Pisa, 6 febbraio 2014 - LA PRIMA mano artificiale ‘sensibile’ - nata nei laboratori della Sant’Anna - funziona davvero. E questa volta non si tratta del risultato di un ‘semplice’ test. La conferma arriva direttamente dal danese Dennis Aabo Sørensen che nove anni dopo il suo incidente è diventato il primo amputato nel mondo a percepire informazioni sensoriali raffinate e quasi-naturali, in tempo reale, grazie alla mano che gli è stata collegata, chirurgicamente, ai nervi del suo arto superiore. Ad aver reso possibile tutto ciò sono stati l’ingegner Silvestro Micera con il suo team presso l’Epfl (Svizzera) e l’Istituto di BioRobotica della Scuola Sant’Anna. Il 26 gennaio 2013 Sørensen ha subito l’intervento chirurgico a Roma, al Policlinico Gemelli.

Un gruppo specializzato di chirurghi e di neurologi, guidati da Paolo Maria Rossini, ha impiantato gli elettrodi transneuronali all’interno dei nervi ulnari e mediani del braccio sinistro di Sørensen. Dopo 19 giorni di test preliminari, Silvestro Micera e il suo team hanno collegato la loro protesi agli elettrodi (e a Sørensen) ogni giorno per una settimana intera. «Questa è la prima volta in assoluto — sottolinea Silvestro Micera — che nella neuroprostetica il feedback sensoriale è stato restituito e usufruito da un amputato, in tempo reale per il controllo di un arto artificiale. «E il feedback sensoriale è stato incredibile» ammette il 36enne amputato. Micera e il suo team hanno realizzato una serie di sensori che rilevano le informazioni riguardanti il contatto. Tutto questo è stato possibile misurando la tensione all’interno dei tendini artificiali che controllano il movimento del dito, trasformandola in corrente elettrica.
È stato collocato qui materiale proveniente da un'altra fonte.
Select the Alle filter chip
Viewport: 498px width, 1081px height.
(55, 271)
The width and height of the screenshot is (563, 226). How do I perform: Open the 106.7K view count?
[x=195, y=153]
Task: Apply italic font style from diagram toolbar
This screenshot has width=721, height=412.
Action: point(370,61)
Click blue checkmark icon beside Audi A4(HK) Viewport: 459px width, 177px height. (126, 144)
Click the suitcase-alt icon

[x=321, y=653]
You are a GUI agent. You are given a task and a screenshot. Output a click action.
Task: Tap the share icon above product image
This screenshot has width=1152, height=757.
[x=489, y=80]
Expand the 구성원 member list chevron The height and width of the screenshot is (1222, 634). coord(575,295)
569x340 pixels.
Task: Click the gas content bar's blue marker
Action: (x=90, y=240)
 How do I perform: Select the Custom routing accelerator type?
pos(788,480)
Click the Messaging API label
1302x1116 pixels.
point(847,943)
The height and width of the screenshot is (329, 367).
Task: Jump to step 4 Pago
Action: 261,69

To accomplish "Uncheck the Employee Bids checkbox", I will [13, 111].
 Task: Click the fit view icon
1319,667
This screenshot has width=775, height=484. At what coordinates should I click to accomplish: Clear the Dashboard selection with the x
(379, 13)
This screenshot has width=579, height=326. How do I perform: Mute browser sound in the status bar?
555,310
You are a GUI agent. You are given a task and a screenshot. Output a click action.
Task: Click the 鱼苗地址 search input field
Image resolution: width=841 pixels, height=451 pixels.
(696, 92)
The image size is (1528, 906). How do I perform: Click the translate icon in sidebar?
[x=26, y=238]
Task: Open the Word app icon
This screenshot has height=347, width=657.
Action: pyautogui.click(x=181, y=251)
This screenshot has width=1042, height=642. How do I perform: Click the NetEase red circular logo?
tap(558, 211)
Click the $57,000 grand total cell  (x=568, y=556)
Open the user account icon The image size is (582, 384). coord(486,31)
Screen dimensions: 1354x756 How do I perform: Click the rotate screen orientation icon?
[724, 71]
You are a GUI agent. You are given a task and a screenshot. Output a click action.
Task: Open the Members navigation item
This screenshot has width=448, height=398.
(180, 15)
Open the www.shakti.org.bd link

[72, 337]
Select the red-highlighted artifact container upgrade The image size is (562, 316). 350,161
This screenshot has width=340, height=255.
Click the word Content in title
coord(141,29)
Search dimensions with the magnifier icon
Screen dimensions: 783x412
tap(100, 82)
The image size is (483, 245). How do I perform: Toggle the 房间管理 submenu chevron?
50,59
Ma questo segnale elettrico è troppo “grosso” affinché possa essere percepito dal sistema nervoso. Utilizzando algoritmi computerizzati, gli scienziati hanno così trasformano il segnale elettrico in un impulso che i nervi sensoriali riescono a interpretare.

IL SENSO del tatto è stato realizzato inviando in maniera digitale il segnale raffinato, attraverso i cavi di quattro elettrodi che sono stati impiantati in maniera chiruirgica in ciò che rimane dei nervi dell’arto superiore di Sørensen. «Eravamo preoccupati per la ridotta sensibilità dei nervi di Dennis visto che non erano più stati più utilizzati — aggiunge Stanisa Raspopovic, primo autore e scienziato presso l’Epfl e l’Istituto di Biorobotica della Scuola— Queste preoccupazioni si sono affievolite non appena gli scienziati hanno riattivato correttamente il senso del tatto di Sørensen». I risultati di questo studio sono pubblicati nell’edizione di «Science Translational Medicine» del 5 febbraio 2014 e sono adesso presentati nell’ambito di una più ampia collaborazione tra diverse università, quali il Campus Biomedico di Roma, centri di ricerca e ospedali europei, ribattezzata «LifeHand2».